On another occasion, a client invited his technical expert to the interview to test John’s knowledge of programming. John answered a few questions, then closed his eyes and leaned back in his chair. “Are you thinking about your answer?” the expert asked.

“No,” said John, “your questions are putting me to sleep.”

“What kind of questions would you ask?” asked the expert.

John opened his eyes and started firing questions at his interviewer, most of which he proved unable to answer.

While John will long be remembered for his imagination and technical prowess, he had an even rarer quality. He knew how to take care of a partner. He could inspire confidence, and he could keep morale up when things went wrong. The best example of this ability is perhaps the most often-told Lowenthal story of all.

John was playing with his first wife, Linda, who apparently had little talent for the game. She had declared several contracts in the course of the session, all of them cold, and she had gone down in every one. John, in an effort to build up her confidence, decided he would see to it that she made a contract before the evening was over. So, when he picked up a fair hand and heard her open one diamond, he passed. His LHO had other ideas, however, and balanced with one heart. This was passed around to John. John tried to imagine how the play would go in two diamonds. Finally he decided his wife could probably make it, so he bid two diamonds. After two passes, it was RHO’s turn to get into the act. He competed with two hearts. John thought briefly about bidding three diamonds, but he knew it was hopeless. Linda had never in her life taken nine tricks on any single hand. Having failed in his initial objective, John decided to bid what he thought he could make. So he bid six notrump.

While John never went to such extremes playing with me, he was still an exceptionally supportive partner. Once, I suffered a blind spot and went down in a game there was simply no excuse not to make. John looked at me and uttered the most severe criticism I ever heard from him: “I don’t think you played that hand with your usual care.” That’s the John I’ll always remember.

Afterthought

A few people have asked about John's final double in the Larry Edwards hand. Truscott, in his write-up in the New York Times, glossed over this double, calling it a display of confidence. Of course it wasn't. All of John's unusual actions had careful reasoning behind them, and this double was no exception. The truth is, John was afraid that his construction might be wrong. Perhaps Larry didn't have a heart void after all. Perhaps he had solid spades and both red aces. True, he should have bid seven notrump with that hand. But he might be asleep. If John passed and I made a Lightner double in pass-out seat, it would wake Larry up. So John doubled to stop me from doubling. A double from the opening leader would not make Larry suspicious.

John and Kit Woolsey (who was our teammate when this deal was played)  had an argument about this final double. Kit thought the downside was too great.
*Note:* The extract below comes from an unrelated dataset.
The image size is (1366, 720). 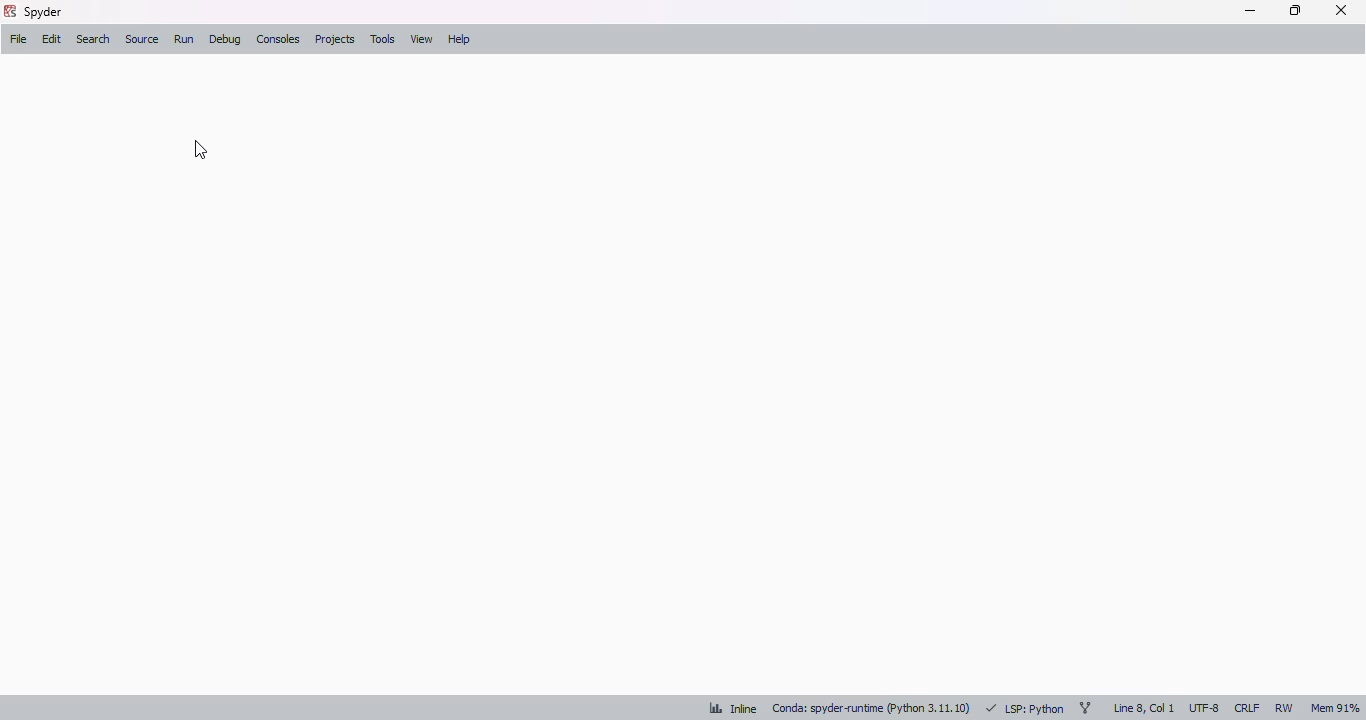 I want to click on help, so click(x=458, y=40). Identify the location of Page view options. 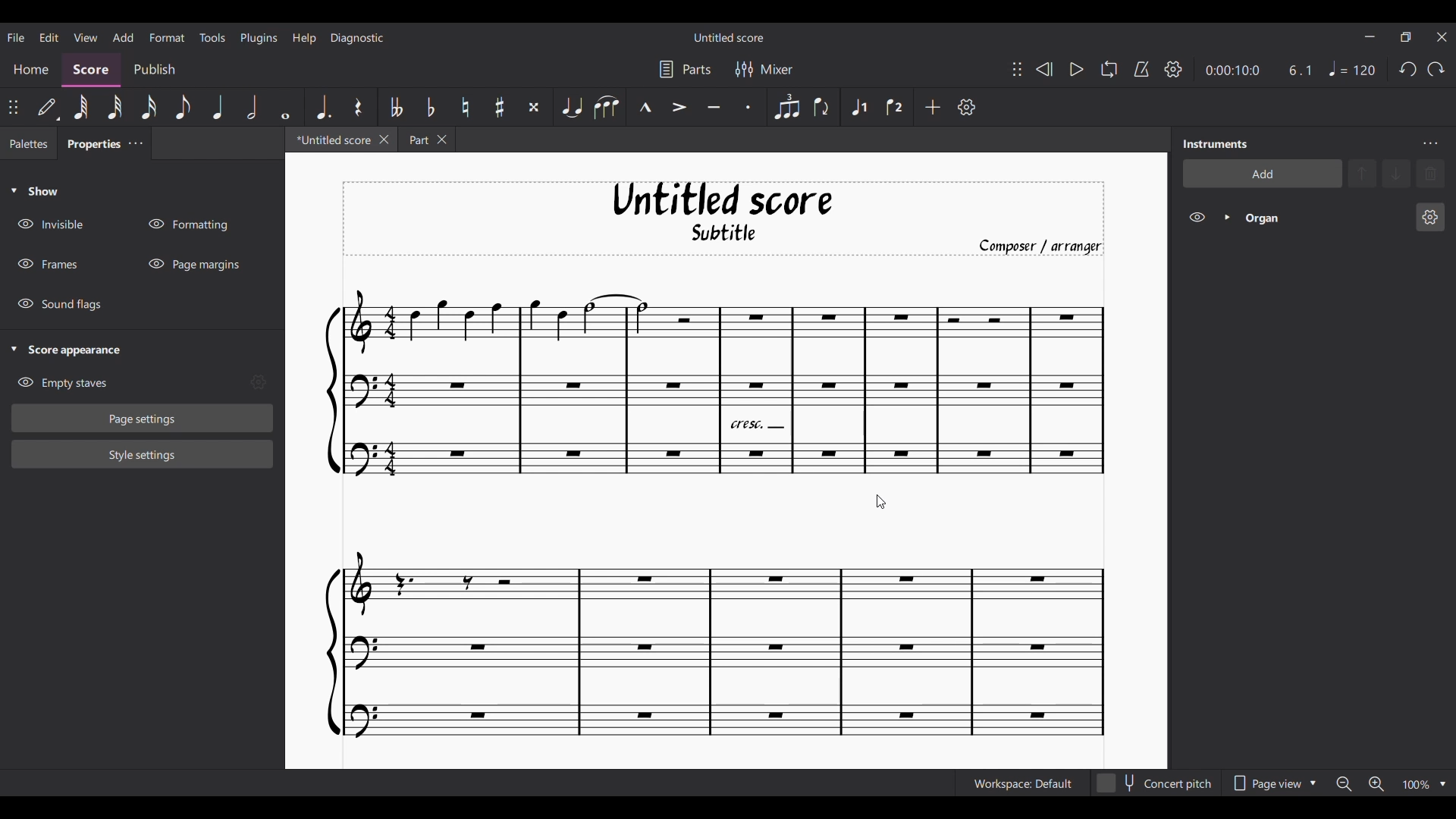
(1271, 783).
John was already in a good position, having chased declarer into a contract he had a better chance of beating. But it was hardly 100% I had a club void. If I didn't, and if the other table were in a grand slam making, the final double would be quite costly. When you are already in a good position, it is not the time to take risks. Besides, Kit said, if I was looking at a club void and no heart ace, I would surely worry about chasing them into seven notrump myself. I wouldn't make a Lightner double with that hand; I would just trust John to find a club lead as his best shot. 

I'm not going to weigh in on this one. I'll let you decide for yourself who had the better argument.